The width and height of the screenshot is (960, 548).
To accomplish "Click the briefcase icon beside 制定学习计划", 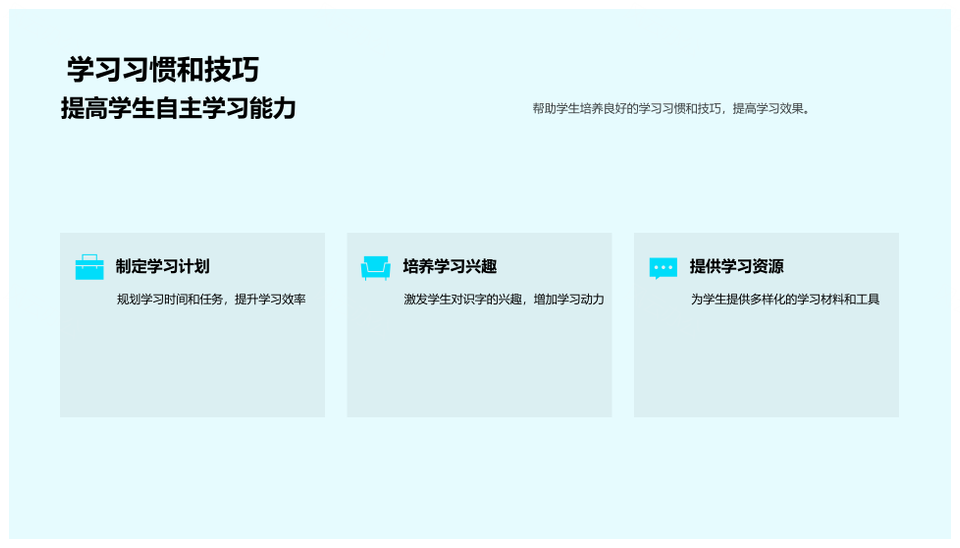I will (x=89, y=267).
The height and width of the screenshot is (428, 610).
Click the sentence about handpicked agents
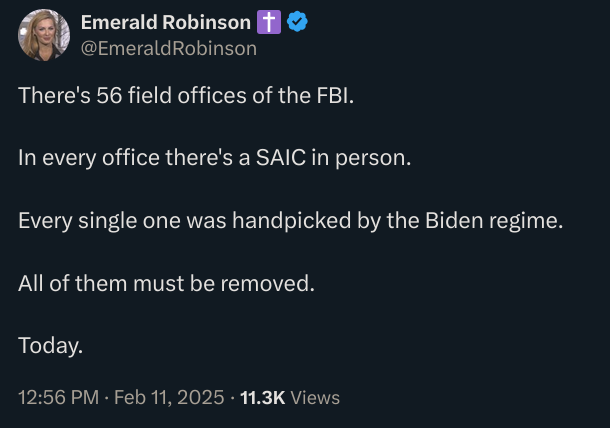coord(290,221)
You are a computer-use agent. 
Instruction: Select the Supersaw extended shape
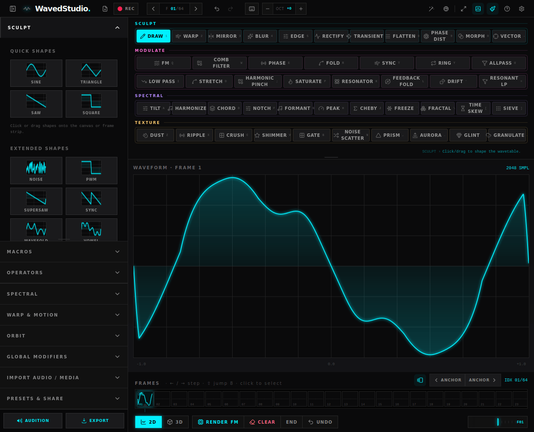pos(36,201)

▸ **Problem details**
All lines of the records above that carry the word "width" should be listed.

▸ **Your solution**
The width and height of the screenshot is (960, 548).
The height and width of the screenshot is (428, 610).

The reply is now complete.